A glint, as if of the sun shining on a pair of opera glasses could be seen from a window across the way.
"We are being watched," he said slowly, turning and looking at me fixedly, "but I don't dare investigate lest it cost the lives of more unfortunates."
He stood for a moment in deep thought. Then he pulled out a suitcase and began silently to pack it.
. . . . . . . .
Although we had not dared to investigate, we knew that from a building, across the street, emissaries of the Clutching Hand were watching for our signal of surrender.
The fact was, as we found out later, that in a poorly furnished room, much after the fashion of that which, with the help of the authorities, we had once raided in the suburbs, there were at that moment two crooks.
One of them was the famous, or rather the infamous, Professor LeCroix, with whom in a disguise as a doctor we had already had some experience when he stole from the Hillside Sanitarium the twilight sleep drugs. The other was the young secretary of the Clutching Hand who had given the warning at the suburban headquarters at the time when they were endeavoring to transfuse Elaine Dodge's blood to save the life of the crook whom she had shot.
This was the new headquarters of the master criminal, very carefully guarded.
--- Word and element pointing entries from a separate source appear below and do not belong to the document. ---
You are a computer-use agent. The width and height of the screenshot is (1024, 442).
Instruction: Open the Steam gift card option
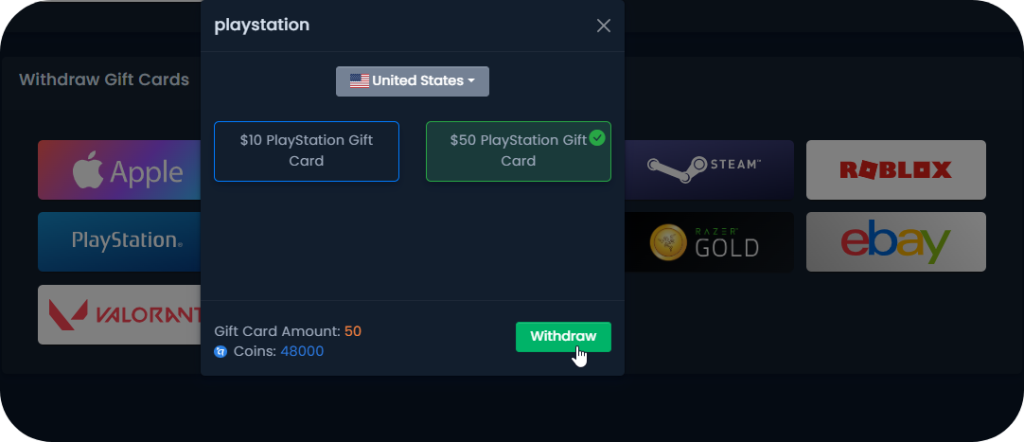(x=709, y=170)
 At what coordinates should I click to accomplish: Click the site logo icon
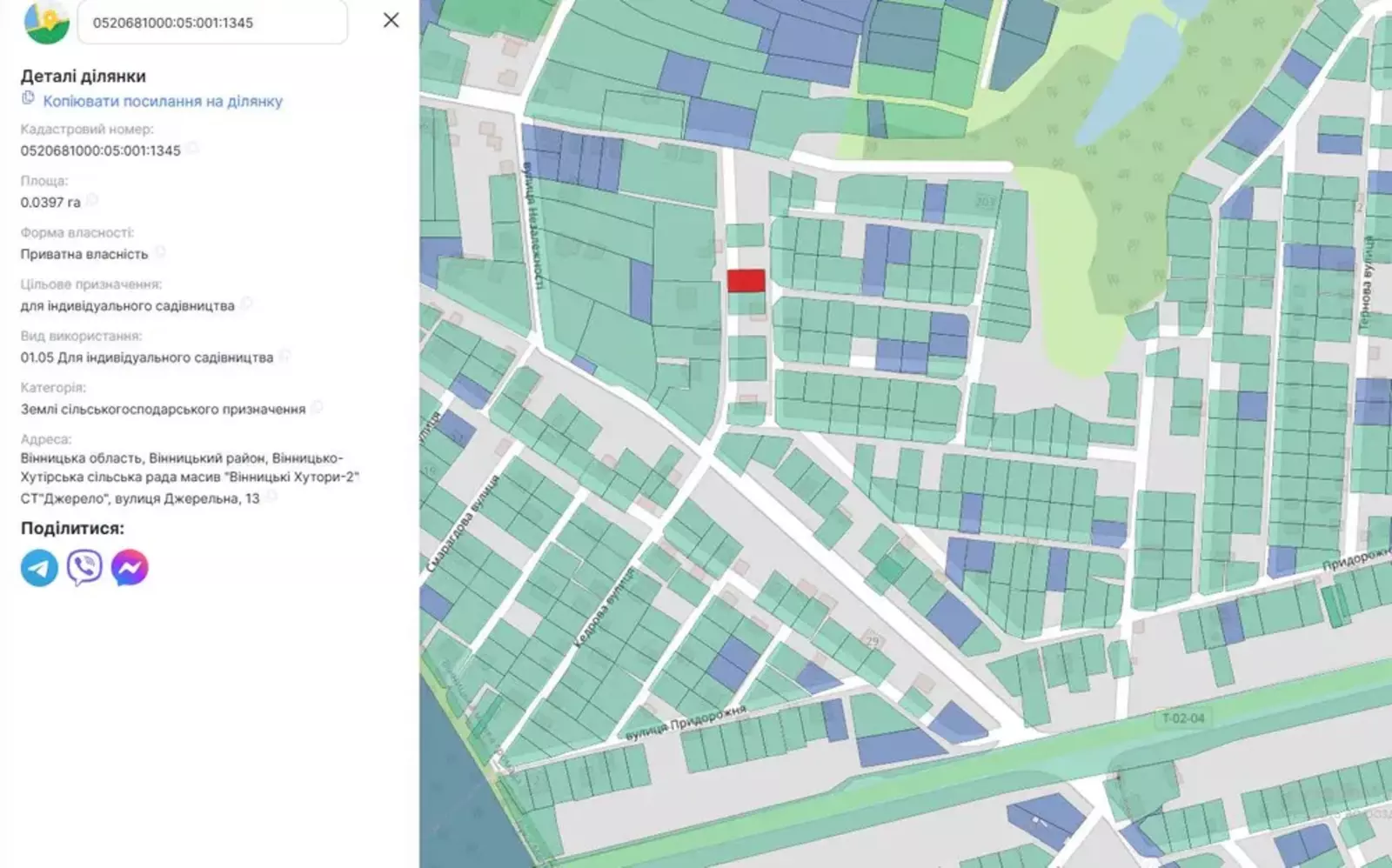coord(47,22)
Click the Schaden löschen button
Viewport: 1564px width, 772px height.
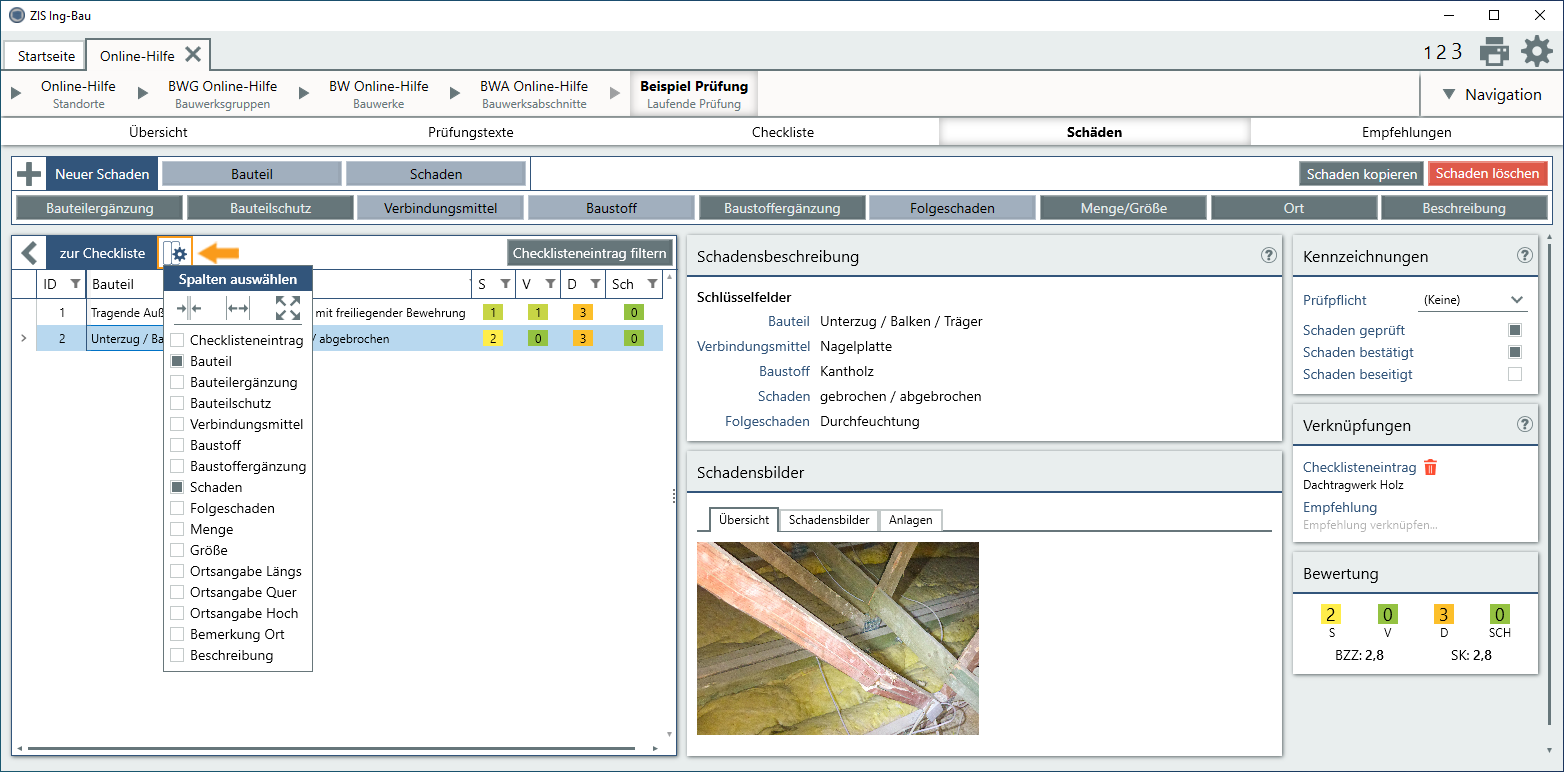[x=1487, y=174]
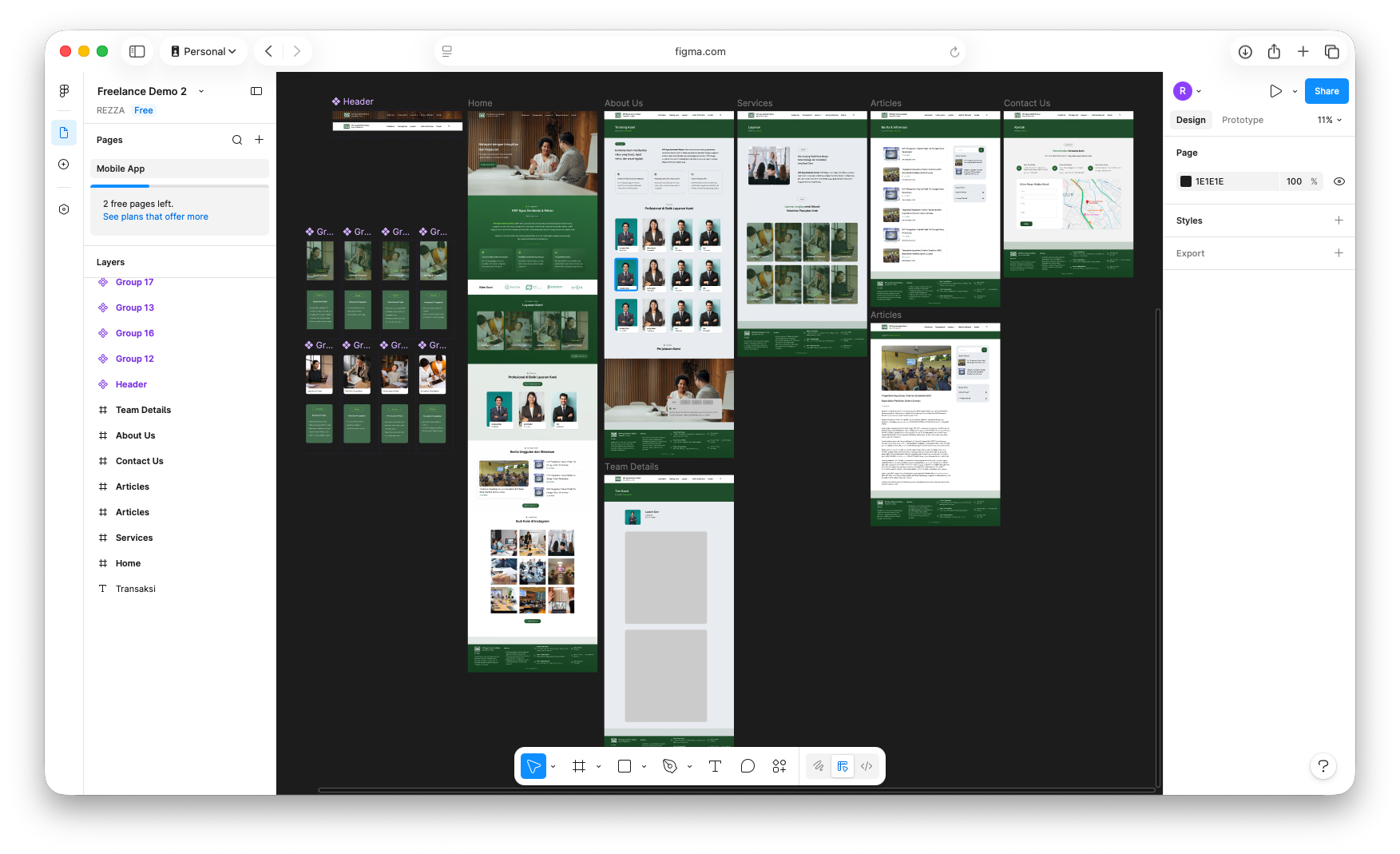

"Look!" cried LeCroix, very much elated at the effect that had been produced by his infra-red rays, "There is the sign—the vase of flowers. We have got him this time!"
LeCroix gleefully patted a peculiar instrument beside him. Apparently it was a combination of powerful electric arcs, the rays of which were shot through a funnel-like arrangement into a converter or, rather, a sort of concentration apparatus from which the dread power could be released through a tube-like affair at one end. It was his infra-red heat wave, F-ray, engine.